Task to complete –
Locate "The image size" in the data below, then output the line it is on and all following lines through the last, word for word. Skip any pictures.

=== Given records ===

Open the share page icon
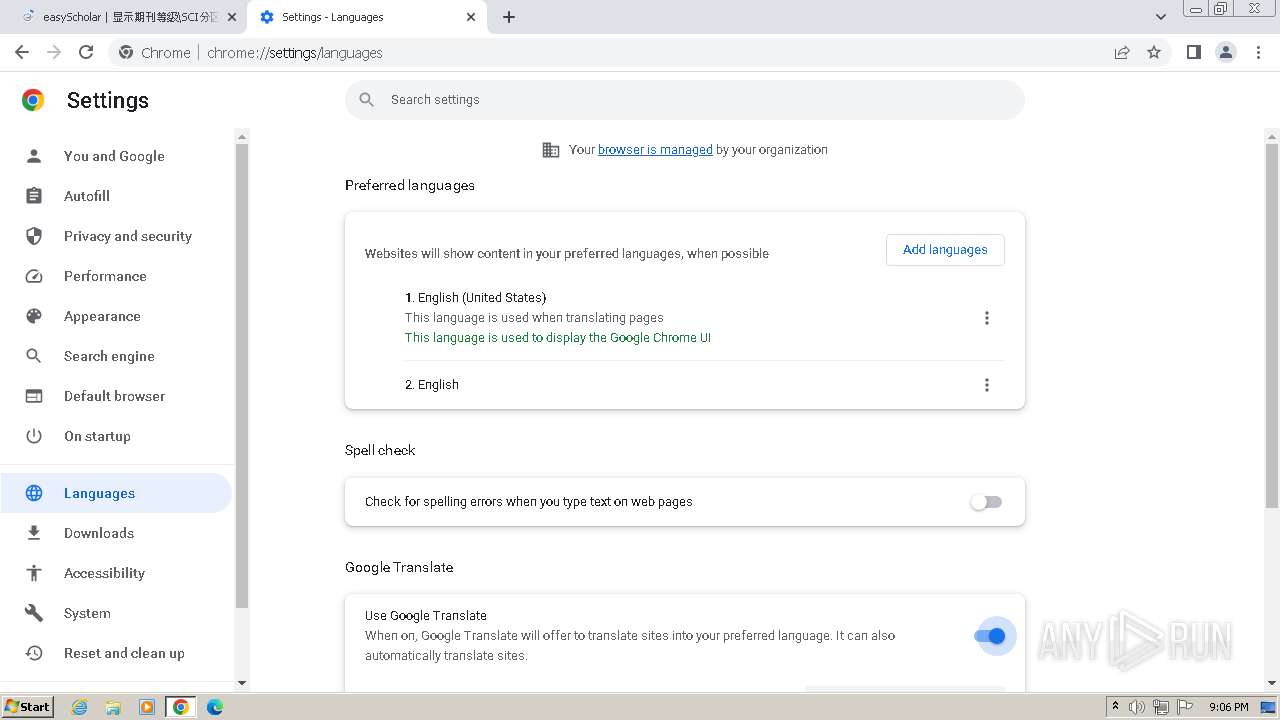Image resolution: width=1280 pixels, height=720 pixels. pyautogui.click(x=1122, y=53)

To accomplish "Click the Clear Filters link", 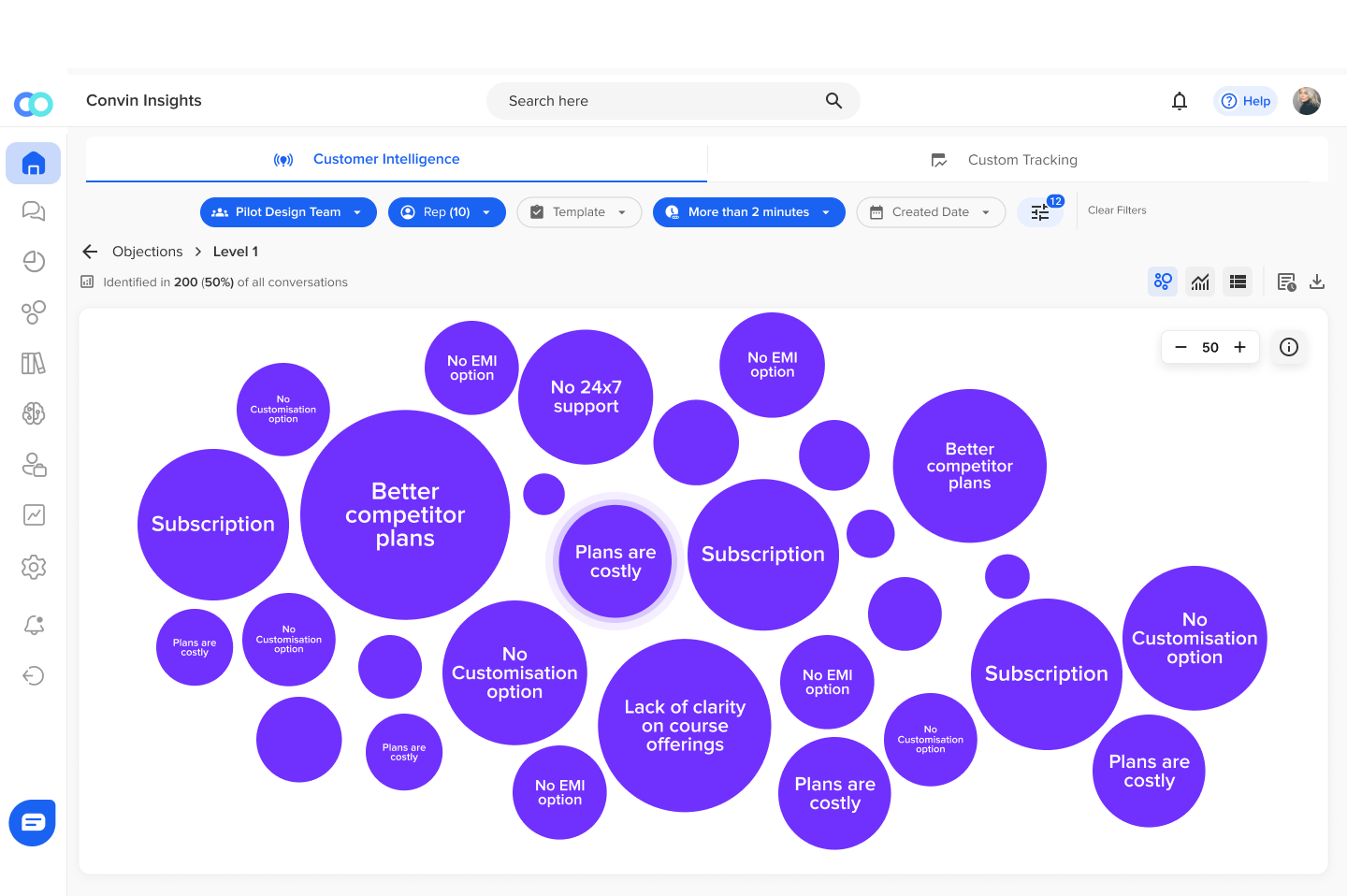I will [1117, 210].
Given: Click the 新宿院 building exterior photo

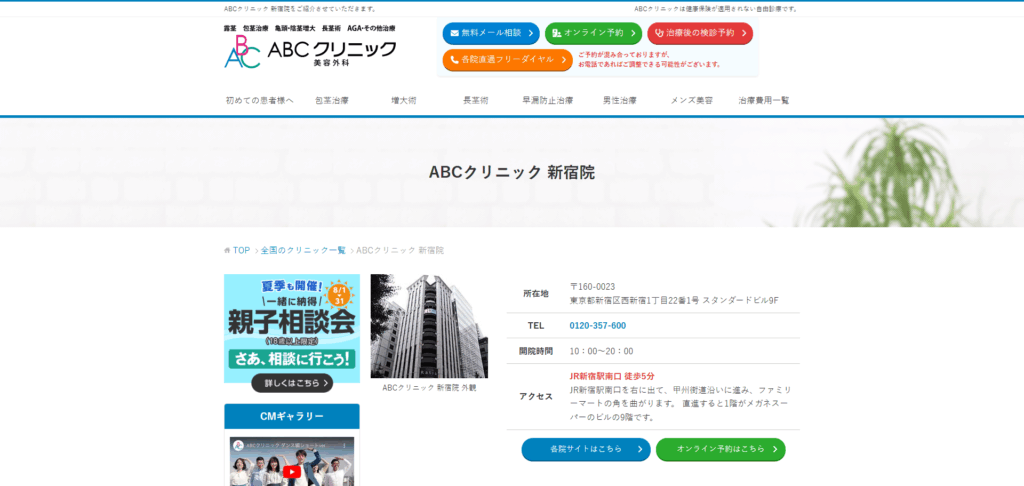Looking at the screenshot, I should tap(429, 326).
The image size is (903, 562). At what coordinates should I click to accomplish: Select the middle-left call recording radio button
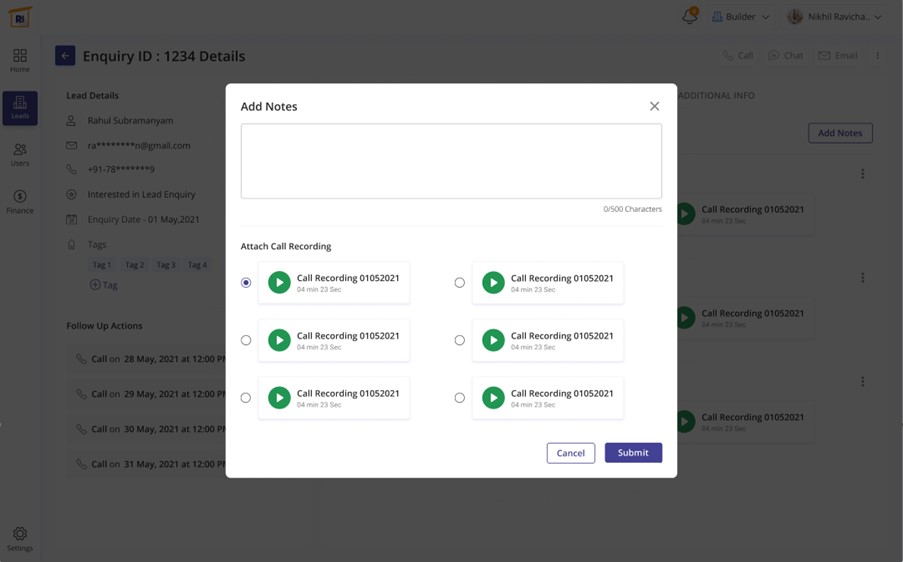coord(246,340)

===

Task output –
The image size is (903, 562). At what coordinates should I click to accomplish: Select the middle-left call recording radio button
coord(246,340)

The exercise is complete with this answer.